Jacobson was unable to say what the administration is doing right now to solve the challenge regarding the unaccompanied minors.

“My part of this focuses much more on what we’re doing at the end of this process in Central America and Mexico. I think all of us at every stage of this process are doing everything we can to make sure that children are well cared for and moved into facilities that are appropriate for them,” Jacobson said at the White House press briefing Wednesday afternoon.

Asked by CNN’s Kaitlan Collins whether Jacobson would describe the surge as a crisis, she declined to say.

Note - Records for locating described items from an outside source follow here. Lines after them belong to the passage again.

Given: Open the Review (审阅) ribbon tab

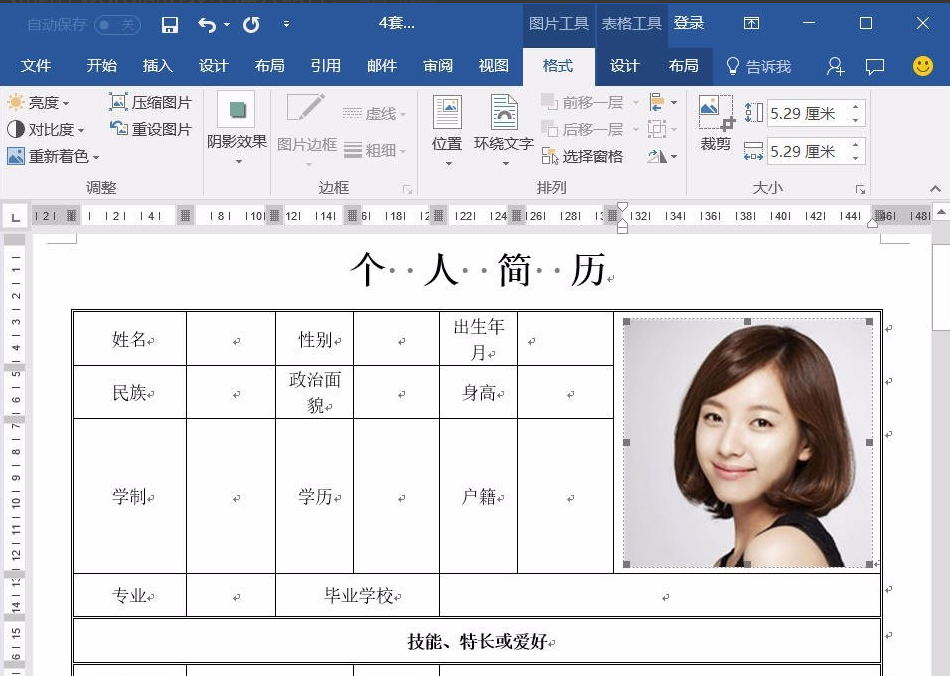Looking at the screenshot, I should pyautogui.click(x=438, y=66).
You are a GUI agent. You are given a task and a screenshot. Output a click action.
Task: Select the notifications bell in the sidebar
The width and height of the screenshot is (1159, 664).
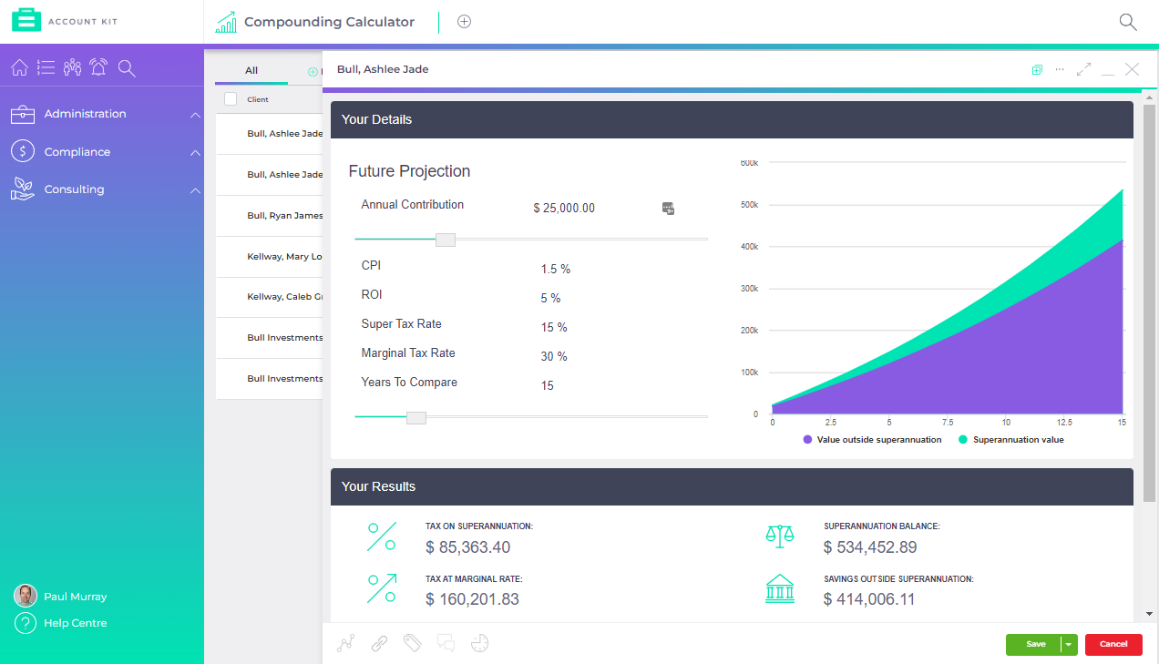point(100,67)
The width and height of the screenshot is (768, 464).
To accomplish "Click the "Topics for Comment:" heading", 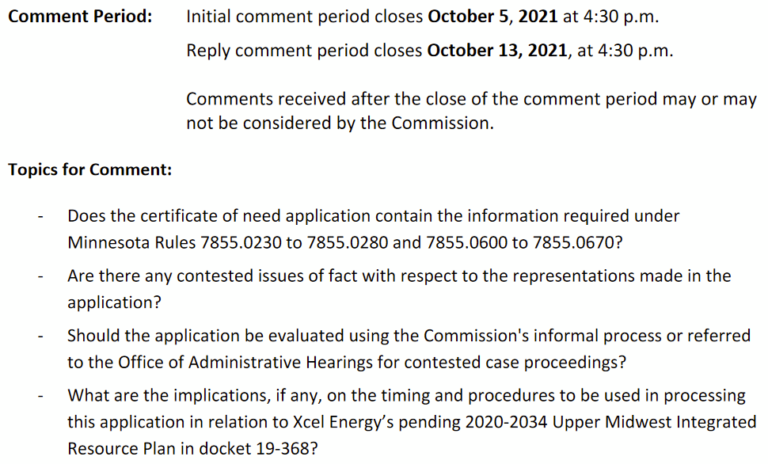I will point(90,169).
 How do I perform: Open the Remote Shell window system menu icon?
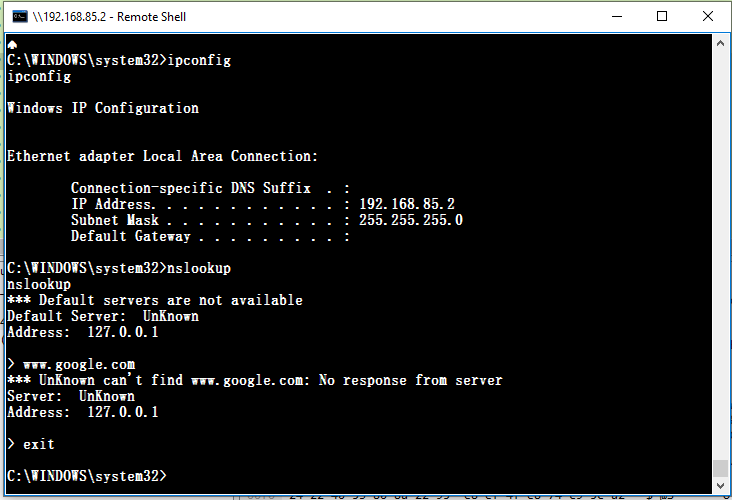[x=17, y=17]
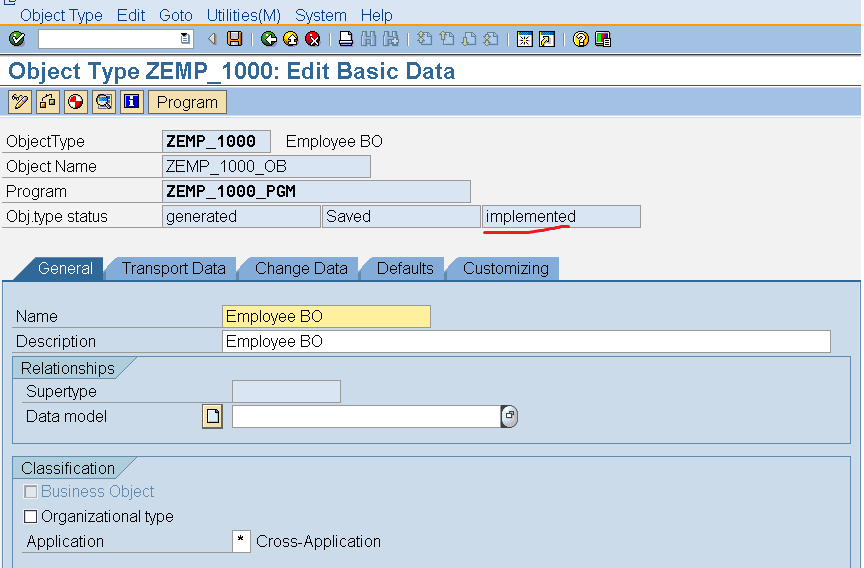Open the Goto menu
The height and width of the screenshot is (568, 864).
pyautogui.click(x=176, y=15)
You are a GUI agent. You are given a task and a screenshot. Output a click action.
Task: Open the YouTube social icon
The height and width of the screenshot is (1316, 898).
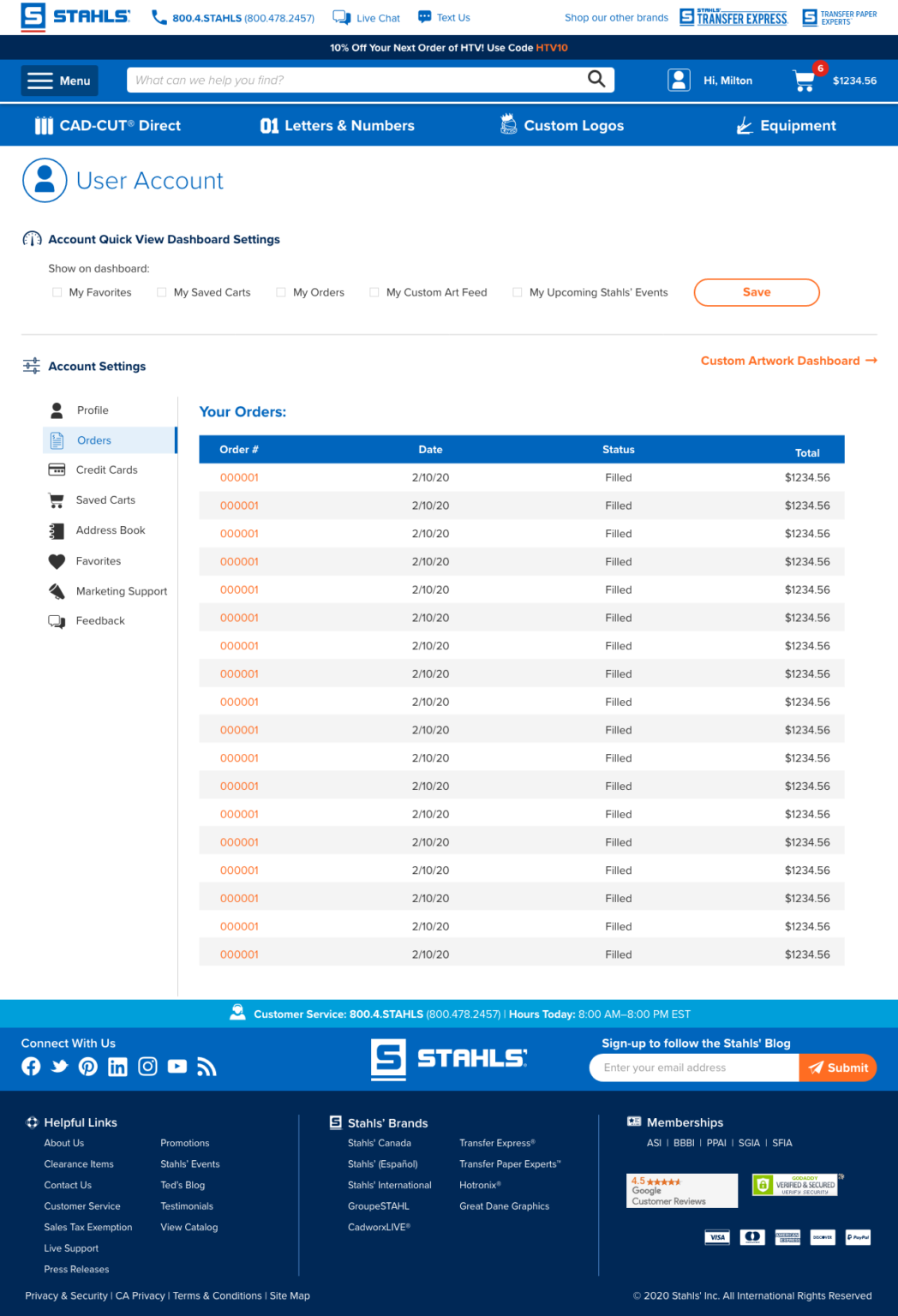pos(177,1067)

“I’m not trying to be cute here but I think the fact of the matter is we have to do what we do regardless of what anybody calls the situation,” she said, adding that there is “urgency, from the President on down, to fix our system.”

Jacobson said a surge in migrants trying to enter the US is a response to a “significant hope for a more humane policy.”

“We’ve seen surges before. Surges tend to respond to hope, and there was a significant hope for a more humane policy after four years of, you know, pent up demand,” Jacobson said.

“I don’t know whether I would call that a coincidence, but I certainly think that the idea that a more humane policy would be in place may have driven people to make that decision, but perhaps more importantly, it definitely drove smugglers to express this information to spread disinformation about what was now possible,” she added.

This story has been updated with additional details and the White House comments.